Over time the costs associated with research are increasing and funding is not keeping pace, despite pressure on researchers to publish more (MBIE 2021). Response rates to surveys and requests for research participation are decreasing over time (Greaves et al. 2020). Respondent burden in some contexts is high, for example in school-based research, or in seeking the participation of Māori. Limited options for research by both government and university researchers lead to movement towards administrative data. Despite the barriers discussed, access to the IDI is affordable ($500 + GST) and it contains numerous datasets.
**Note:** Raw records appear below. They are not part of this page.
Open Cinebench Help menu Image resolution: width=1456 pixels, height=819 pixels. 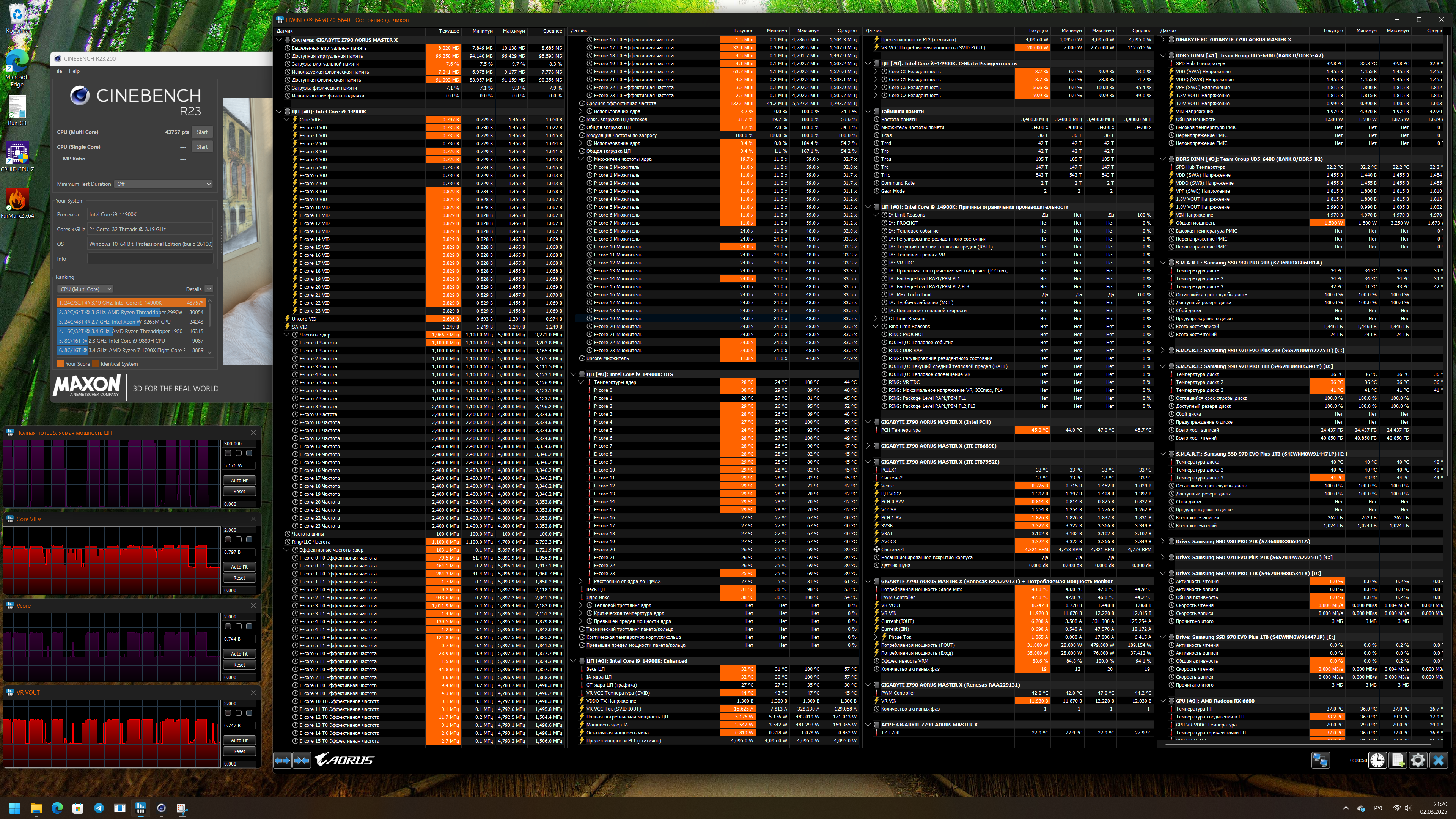[x=74, y=71]
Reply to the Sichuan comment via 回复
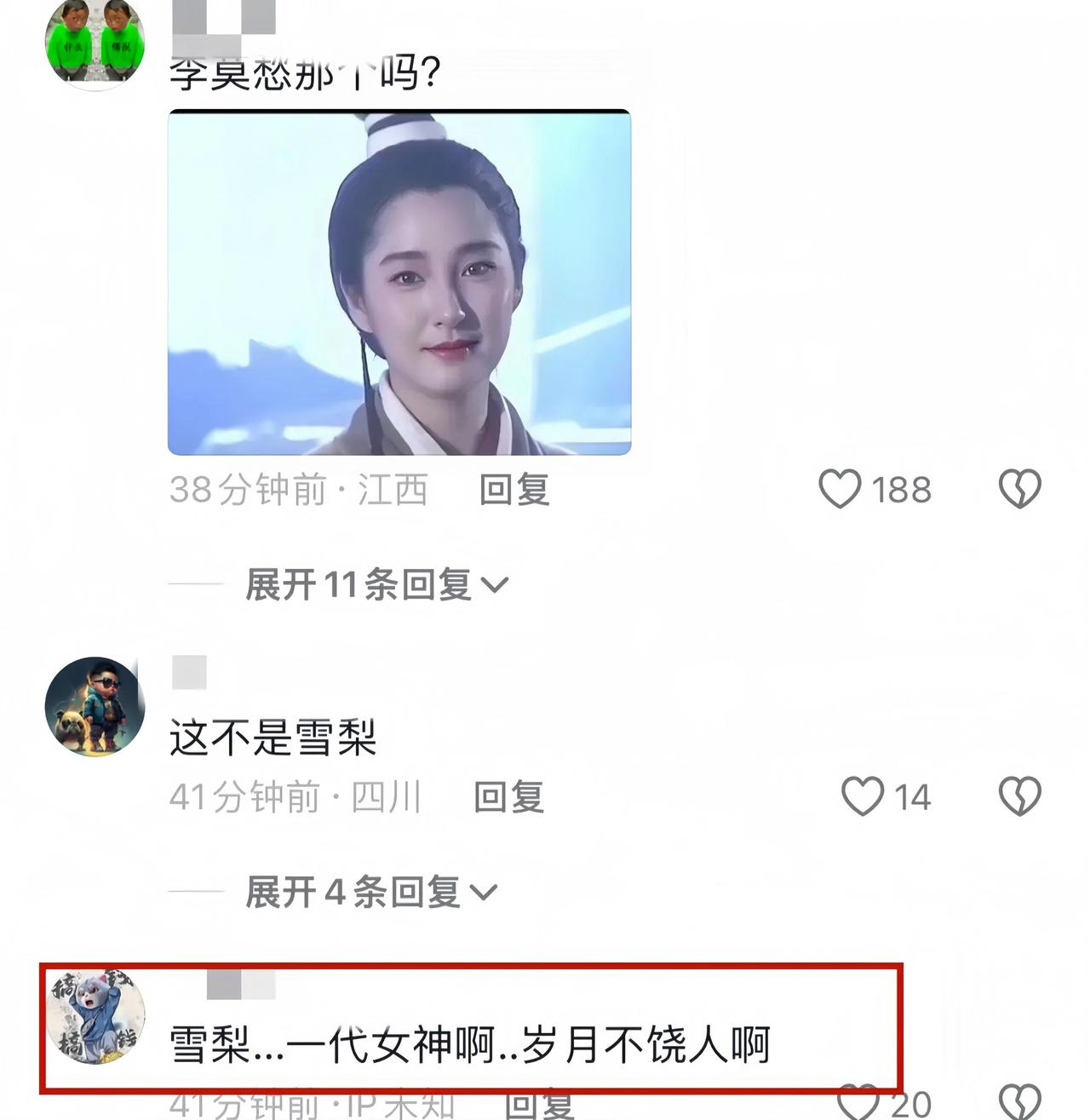 tap(508, 797)
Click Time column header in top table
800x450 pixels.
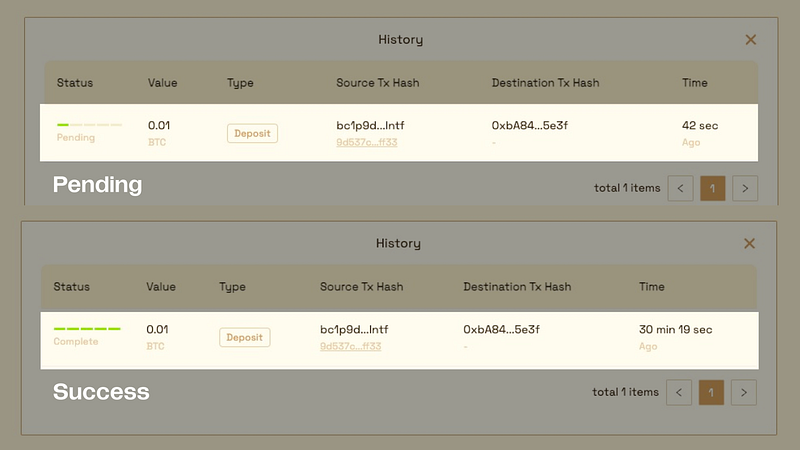pyautogui.click(x=694, y=83)
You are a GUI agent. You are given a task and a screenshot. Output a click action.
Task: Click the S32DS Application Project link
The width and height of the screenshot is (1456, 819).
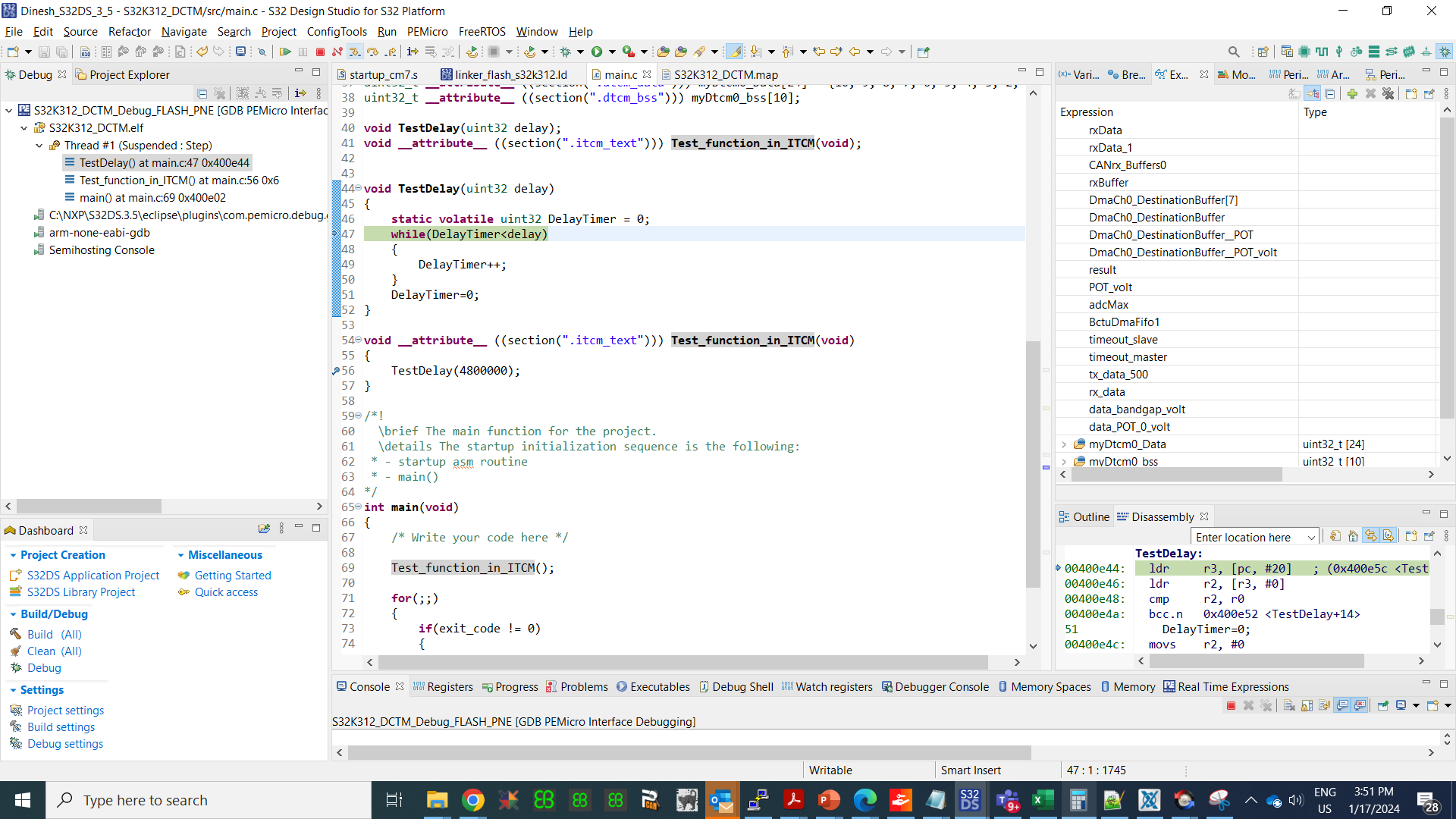pyautogui.click(x=93, y=575)
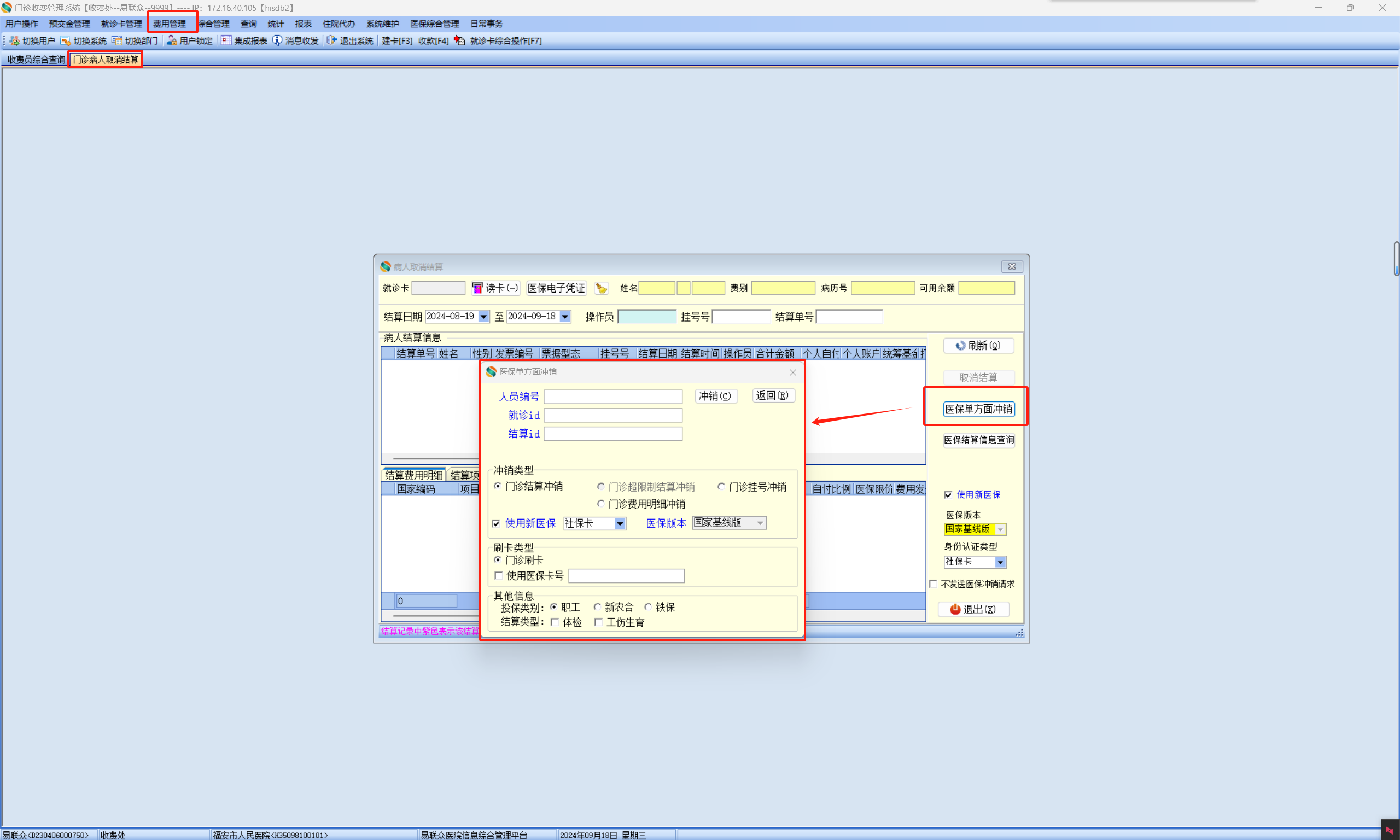Click the 用户锁定 lock icon
The image size is (1400, 840).
click(172, 41)
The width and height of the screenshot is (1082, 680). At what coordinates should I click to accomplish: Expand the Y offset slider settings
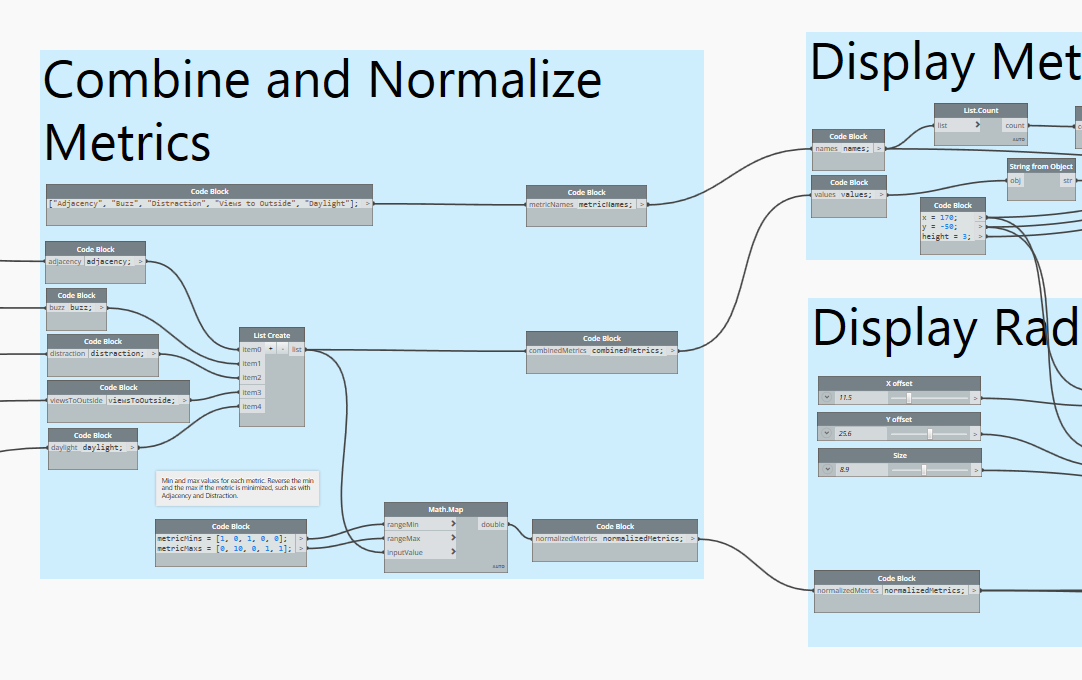[x=827, y=433]
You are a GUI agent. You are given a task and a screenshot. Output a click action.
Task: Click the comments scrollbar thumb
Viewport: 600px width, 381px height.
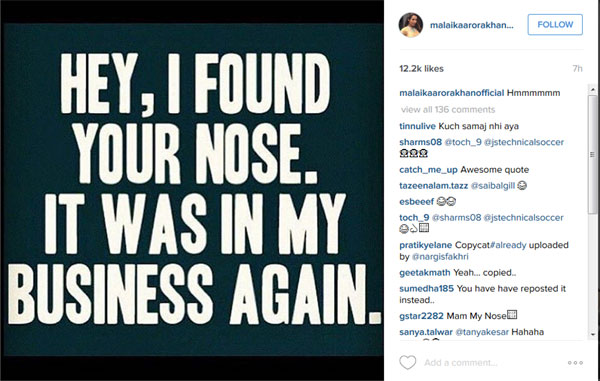pyautogui.click(x=593, y=155)
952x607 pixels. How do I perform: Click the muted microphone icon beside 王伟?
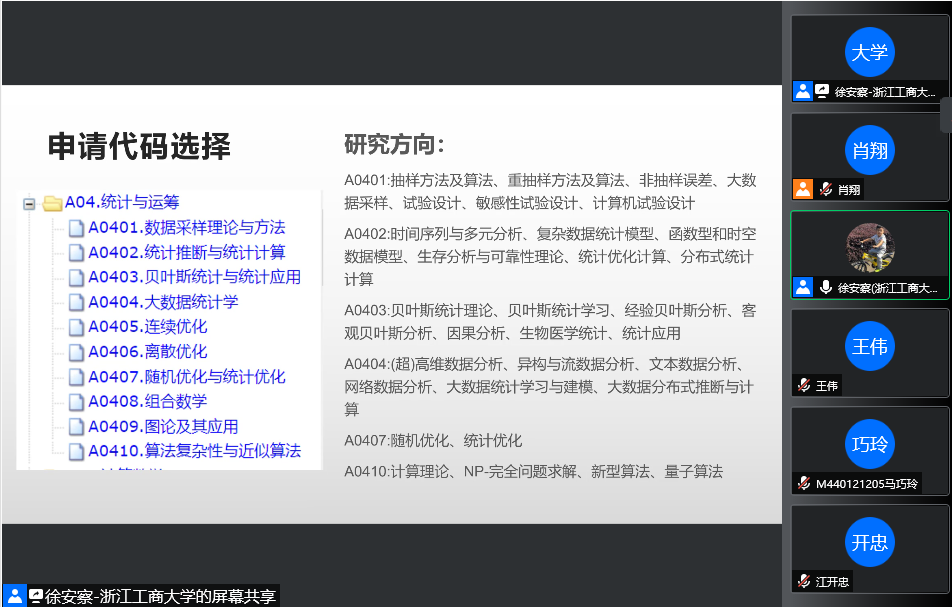[x=803, y=385]
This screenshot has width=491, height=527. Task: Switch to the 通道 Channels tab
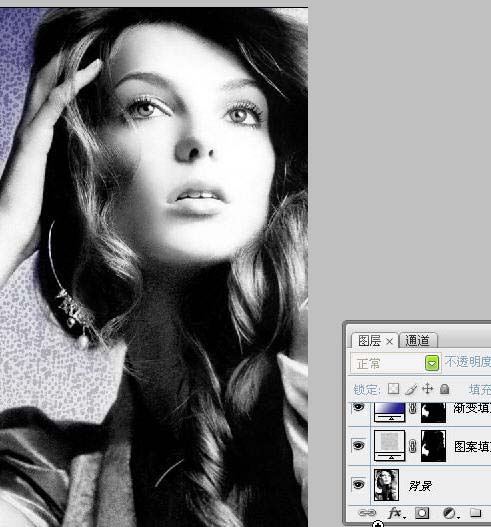coord(418,340)
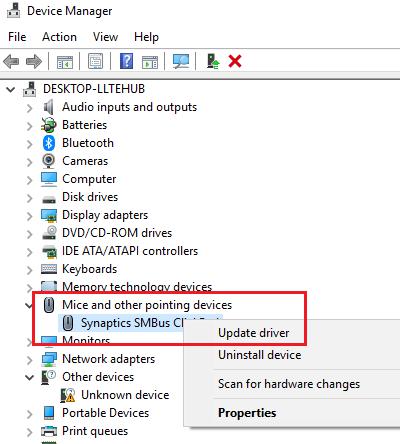
Task: Collapse the DESKTOP-LLTEHUB root node
Action: click(x=11, y=89)
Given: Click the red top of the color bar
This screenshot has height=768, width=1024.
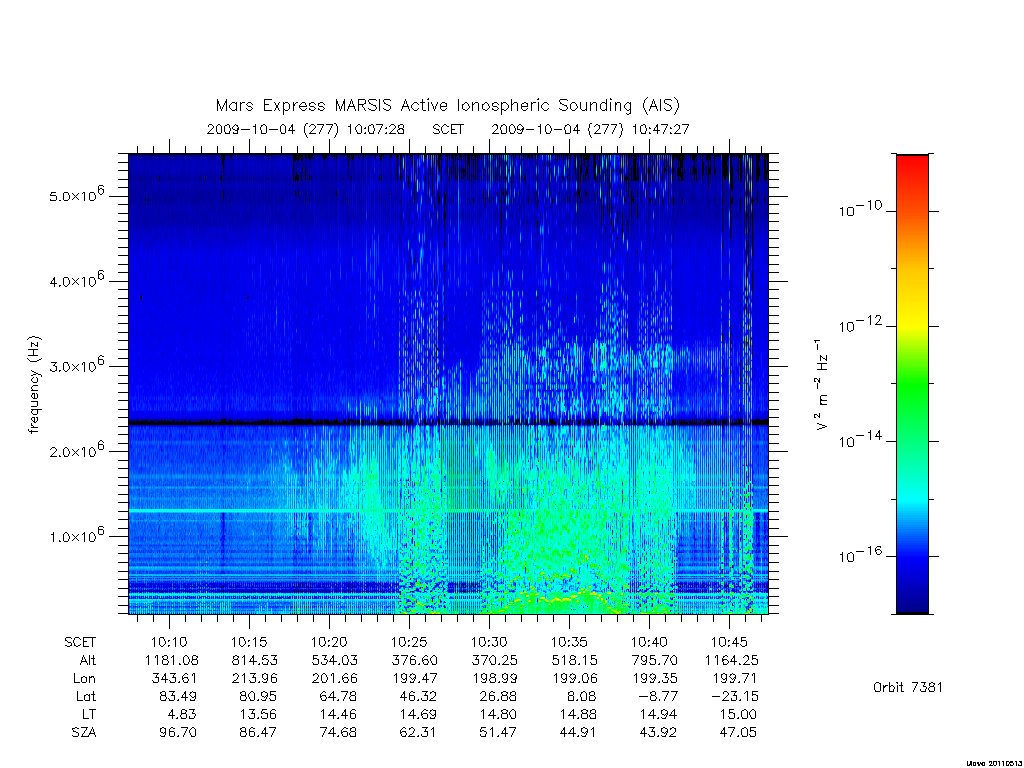Looking at the screenshot, I should pyautogui.click(x=912, y=167).
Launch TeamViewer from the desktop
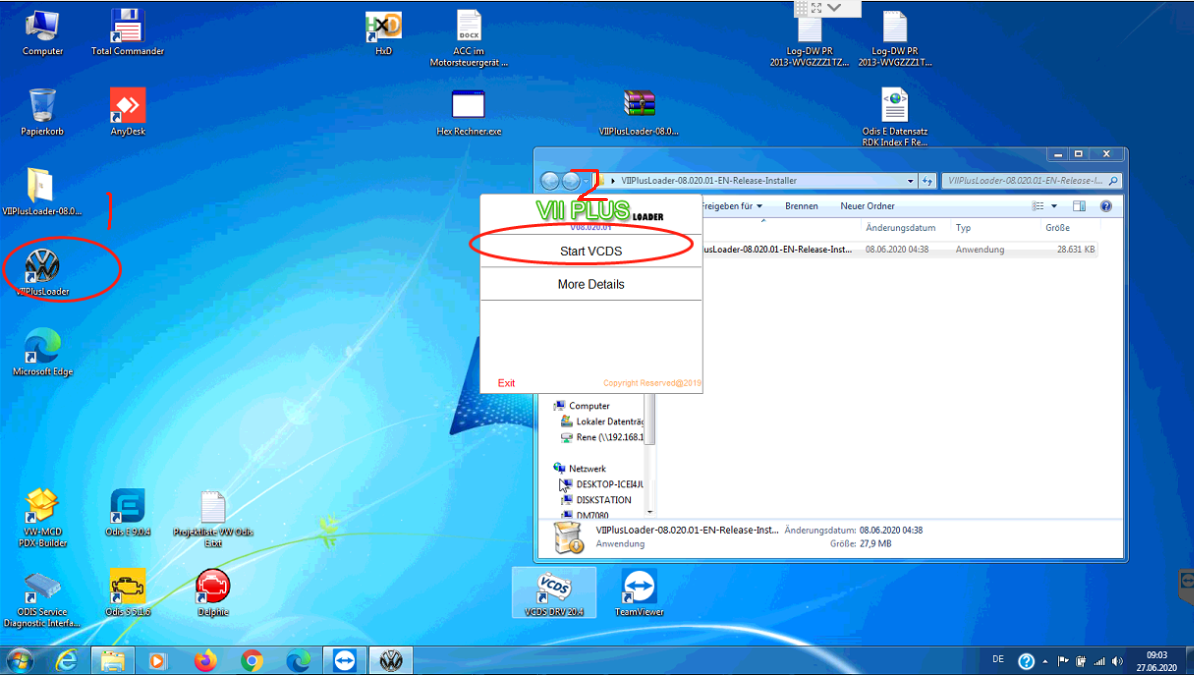The height and width of the screenshot is (675, 1194). point(639,591)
However, work on administrative data can never truly be the voice of someone given the contexts under which data are collected, and other methods are still needed to supplement the work. The IDI cannot replace other research, and there is a need to make sure that researchers are able to work together to collect data in the face of increasing costs. There is also an inability to find the solutions in IDI data, as such solutions need a different type of research, rather than simply reporting on administrative data. Short of funding increases, there need to be mechanisms and systems for researchers to be able to pool resources and work together – for example to complete a study in schools, or a Māori survey study – to access participants and different types of data, or we risk more researchers moving towards the IDI due to the absence of accessible data.

Start again

Finally, we would like to acknowledge ideas around abolishing the IDI. As mentioned earlier, the IDI was not designed with an eye to Te Tiriti. The data in the IDI are inherently deficit-focussed, given that they were collected through individual interactions with the Crown, often under trying circumstances. For us, questions remain as to whether Māori would be able to ever be culturally safe under the current system. A potential solution is to scrap the IDI and co-design a system with kairangahau and hapori Māori, alongside other end-users. A new system could go through the democratic process, gaining the public’s consent, and could better give effect to Te Tiriti and Māori community needs. Such a system could prioritise collecting the data that matters to Māori, and focus on aspirations, not problems. While this is an ambitious suggestion, we would challenge readers to think of how world-leading and innovative such a co-design project would be, and how it would flow through to policy, and outcomes for all of Aotearoa.

Conclusion

As Māori, if we do not engage with and make use of the IDI, it will be used aboutus, without us. However, this group seeks to instead envision an infrastructure that is led by Māori, collects data that upholds the aspirations of Māori, is maintained and accountable to Māori, and is utilised to create change that benefits hapori Māori. In the meantime, we can continue to challenge and improve the current systems, with a vision to Indigenise future data infrastructure systems, and to decrease the barriers between kairangahau and hapori Māori and accessing data for use by us, with us, for us.

Acknowledgements

The authors would like to thank the project advisory rōpū for their guidance, suggestions, and advice. We would like to thank Frank Gore for his proof-reading and editing work. We would like to acknowledge the Public Policy Institute (PPI) and Te Rourou Tātaritanga for hosting our Māori Data Sovereignty reading group.

Disclosure statement

No potential conflict of interest was reported by the author(s).

This work was funded by a Health Research Council of New Zealand Emerging Researcher First Grant awarded to Lara Greaves.